La Russie a son destin, un grand destin. En tant qu’Européens, nous devons le soutenir tout comme nous devons soutenir la recherche d’un partenariat privilégié avec Moscou. Mais il nous reste un destin à accomplir le nôtre, celui de l’Europe.
Car l’Europe est certes en bien mauvaise posture, gangrenée par l’occidentalisation rampante, par les supplétifs de Washington aux commandes à Bruxelles, par l’invasion de masse en provenance d’Afrique et d’Orient (proche ou lointain), par le rachat de son économie par les pétromonarchies …
Mais l’Europe est notre berceau, notre socle et notre espace géopolitique, culturel et ethnique naturel de combat. Nous ne pouvons déroger à notre destin en cherchant ailleurs l’homme providentiel, le pays-phare qui réalisera au loin ce que semble-t-il nous sommes incapables de générer ici. Et c’est précisément parce que nous sommes conscients des limites des modèles, que nous avons l’impérieux devoir de bâtir le nôtre. Les nationalistes ukrainiens, en particulier ceux du Pravyi Sektor (le « Secteur Droit de la place Maïdan ») se revendiquent européens et proposent un programme de Reconquista très semblable à celui que nous formulons. En ce sens, on peut dire que leur action a quelque chose de vivifiant, comme un coup de fouet dans le champ du possible.
Il est donc temps de dépassionner le débat sur la crise ukrainienne, de cesser de l’essentialiser, de le ramener à ses dimensions réelles qui sont celles de nos intérêts propres.
Saluons la vitalité renaissante de la Russie, saluons également le courage et la ténacité des nationalistes radicaux ukrainiens qui ont impulsé une révolte du peuple contre l’oligarchie corrompue nous montrant par-là la direction à suivre.

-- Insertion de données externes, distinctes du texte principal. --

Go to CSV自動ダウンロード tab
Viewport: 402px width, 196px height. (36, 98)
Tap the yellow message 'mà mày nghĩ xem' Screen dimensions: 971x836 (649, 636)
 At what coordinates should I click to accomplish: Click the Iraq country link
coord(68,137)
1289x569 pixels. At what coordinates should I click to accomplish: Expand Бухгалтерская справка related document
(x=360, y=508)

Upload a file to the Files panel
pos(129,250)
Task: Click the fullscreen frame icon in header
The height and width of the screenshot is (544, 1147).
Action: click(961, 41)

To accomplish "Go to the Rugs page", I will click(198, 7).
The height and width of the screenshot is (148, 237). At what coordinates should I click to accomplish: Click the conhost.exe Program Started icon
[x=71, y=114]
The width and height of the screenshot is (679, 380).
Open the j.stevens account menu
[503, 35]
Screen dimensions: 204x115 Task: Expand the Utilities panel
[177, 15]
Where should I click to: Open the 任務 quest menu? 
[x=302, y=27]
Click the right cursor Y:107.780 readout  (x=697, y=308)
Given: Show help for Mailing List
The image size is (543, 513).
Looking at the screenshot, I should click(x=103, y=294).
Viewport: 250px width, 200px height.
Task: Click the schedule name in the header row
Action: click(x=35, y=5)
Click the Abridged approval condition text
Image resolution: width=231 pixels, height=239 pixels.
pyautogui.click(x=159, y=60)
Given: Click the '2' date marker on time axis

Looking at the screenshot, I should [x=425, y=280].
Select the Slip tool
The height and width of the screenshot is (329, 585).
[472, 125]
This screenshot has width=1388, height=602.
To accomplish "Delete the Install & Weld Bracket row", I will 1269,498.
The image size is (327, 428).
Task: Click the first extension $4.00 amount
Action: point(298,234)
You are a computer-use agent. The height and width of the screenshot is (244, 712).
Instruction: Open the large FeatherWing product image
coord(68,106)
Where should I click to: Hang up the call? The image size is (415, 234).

Et surtout ne perdons pas de temps à gloser infiniment sur les mérites de telle ou telle alliance hypothétique, tel ou tel allié – leader fantasmé. Nous y perdons beaucoup d’énergie, sans parler des facteurs éventuels de divisions, de nouvelles fractures que nous créons par nos prises de positions extrêmes. Il est pourtant vital pour notre survie et à long terme pour le développement de nos idées que nous soyons enfin capables d’exprimer une troisième voie géopolitique fondée sur nos intérêts propre, ceux de l’Europe que nous voulons, ceux de la France que nous aimons.
Revenons donc au réel, revenons à nos principes.